Indexing Performance Advice

  • Add indexes to entity fields that you plan to filter or sort by for query performance, this is especially important for historical projects. Add the @index or @index(unique: true) annotation after any non-key field. Read more here.
type Transaction @entity {
  id: ID! # Transaction hash
  value: BigInt!
  to: Account! # Foreign key field
  from: Account! # Foreign key field
  contractAddress: String! @index
  • Use parallel/batch processing as often as possible.
    • Use api.queryMulti() to optimise Polkadot API calls inside mapping functions and query them in parallel. This is a faster way than a loop.
    • Use Promise.all(). In case of multiple async functions, it is better to execute them and resolve in parallel.
    • If you want to create a lot of entities within a single handler, you can use store.bulkCreate(entityName: string, entities: Entity[]). You can create them in parallel, no need to do this one by one (see example below). Read more in our advanced access to the store documentation.
  await Promise.all([
    store.bulkCreate("Event", events),
    store.bulkCreate("Extrinsic", calls),
  • Making API calls to query state or to third party APIs can be slow. You could try to minimise calls where possible and to use extrinsic/transaction/event data, or persist data in the store and only update it occasionally.

  • We always recommend enabling a reverse lookup on an entity to a related entity. Attach @derivedFrom annotation to the field and point to its reverse lookup field of another entity. Read more here.

type Account @entity {
  id: ID!
  publicAddress: String!
  sentTransfers: [Transfer] @derivedFrom(field: "from")
  receivedTransfers: [Transfer] @derivedFrom(field: "to")

type Transfer @entity {
  id: ID!
  amount: BigInt
  from: Account!
  to: Account!
  • Optimise your schema design, keep it as simple as possible.

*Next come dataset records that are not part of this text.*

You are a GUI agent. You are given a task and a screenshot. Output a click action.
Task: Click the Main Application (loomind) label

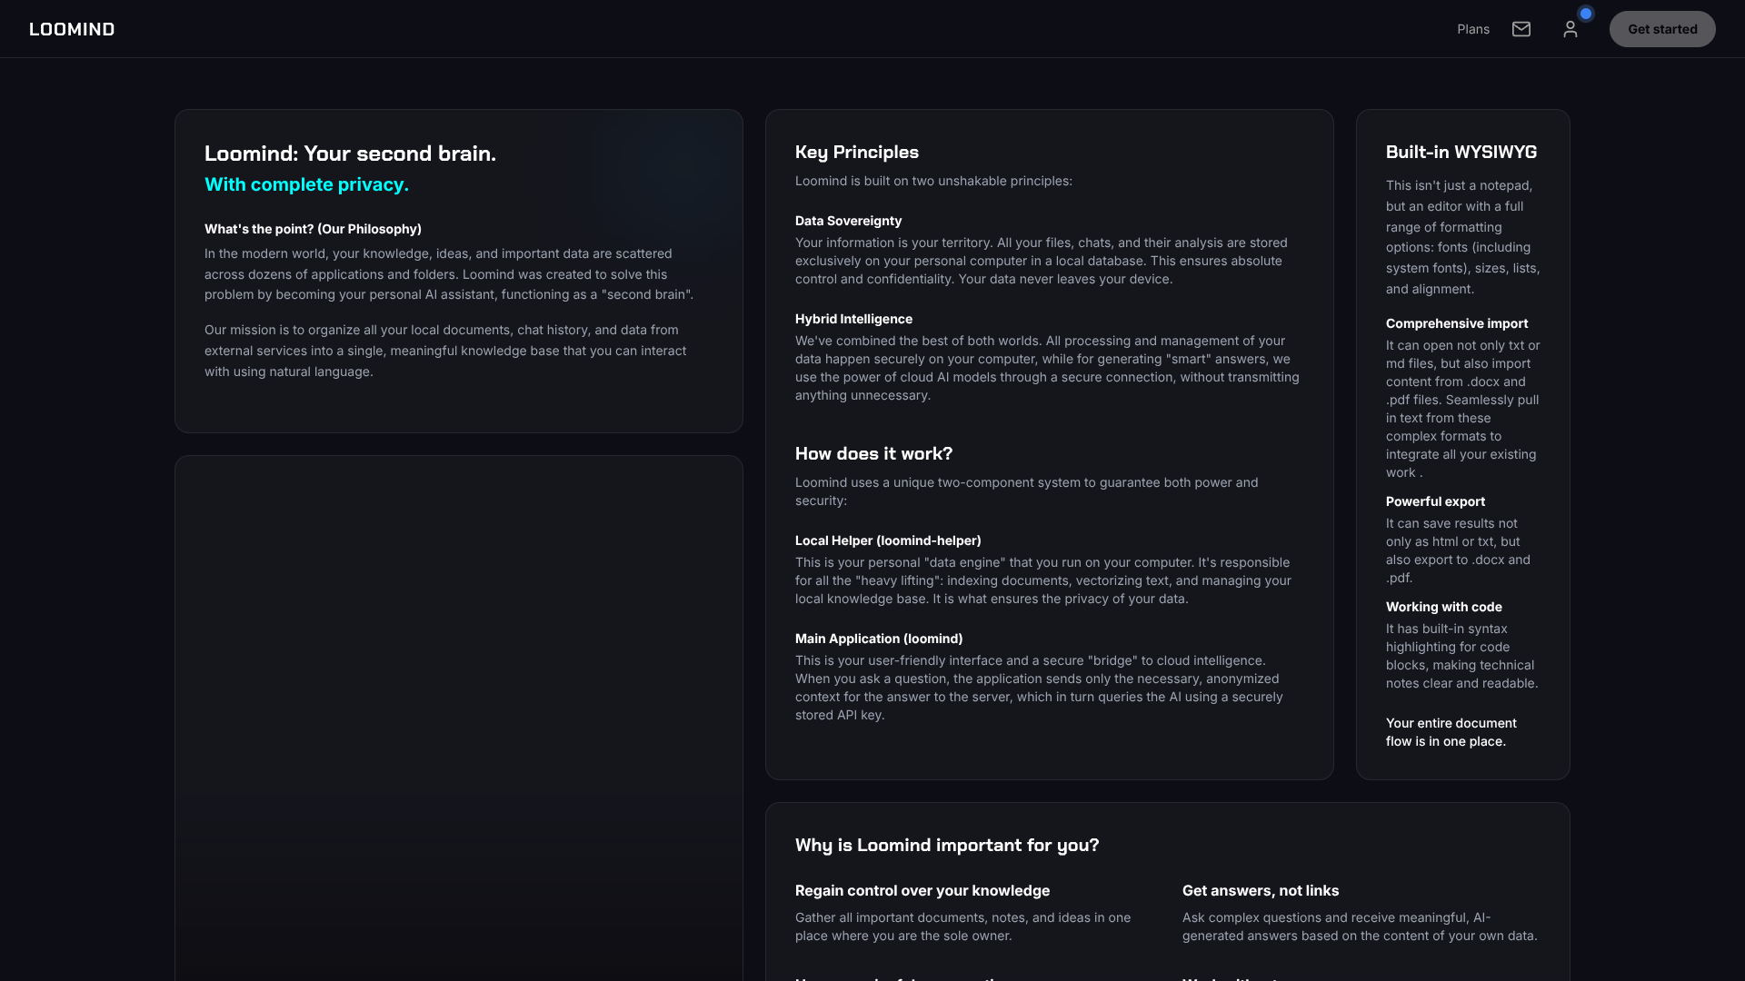878,639
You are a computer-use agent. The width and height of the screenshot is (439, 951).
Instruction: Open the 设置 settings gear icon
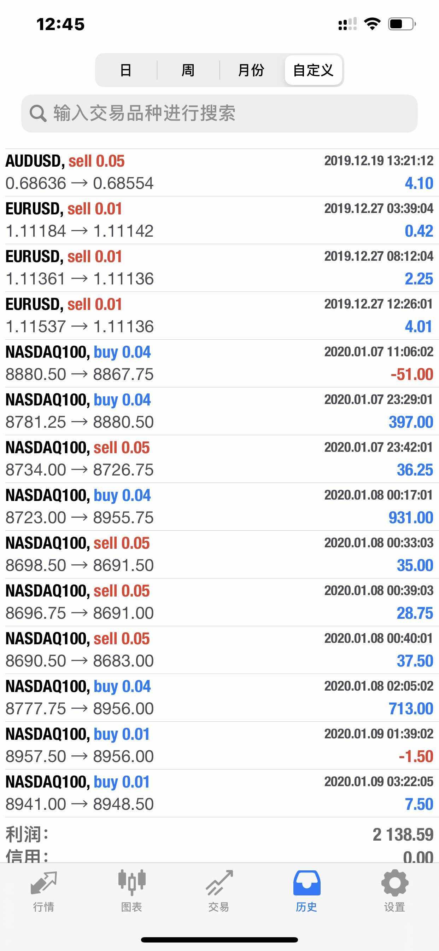pos(394,883)
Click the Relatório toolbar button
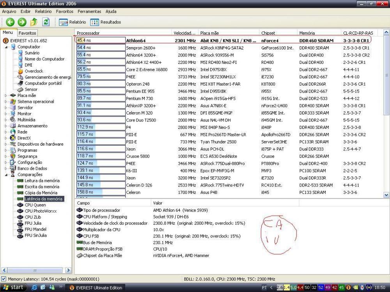 (73, 22)
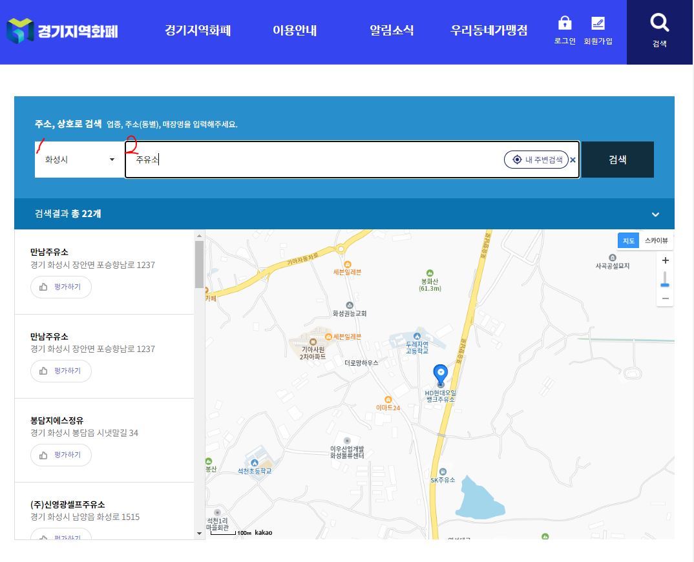Zoom in on the map with the plus icon
The image size is (694, 562).
(x=665, y=260)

    • Try to reduce unnecessary fields and columns.
    • Create indexes and reverse lookups as needed.
  • Note that JSON.stringify doesn’t support native BigInts. Our logging library will do this internally if you attempt to log an object. We are looking at a workaround for this.

Query Performance Advice

Running High Performance SubQuery Infrastructure

There is more information focussed on the DevOps and configuration of running high performance SubQuery projects here.

Review Project Architecture

If your project requires indexing all the blocks, transactions alongside more specific data, consider dividing it into separate SubQuery projects responsible for different data sources. If such separation is possible it can provide better development experience and efficient workflow. This decision can be compared to a design decision between micro-services and monolith project architecture.

We recommend this approach, because it takes time to index all the blocks and it can slow down your project significantly. If you want to apply some changes to your filters or entities shape you may need to remove your database and reindex the whole project from the beginning.

A common example is creating a large project that indexes everything so you can perform internal analysis on your contracts, and then much smaller and optimised project for indexing the key data for your dApp. The larger project that indexes everything might never change and so you can avoid costly reindexing, while the smaller optimised project will change as your dApp matures and can be reindexed much faster.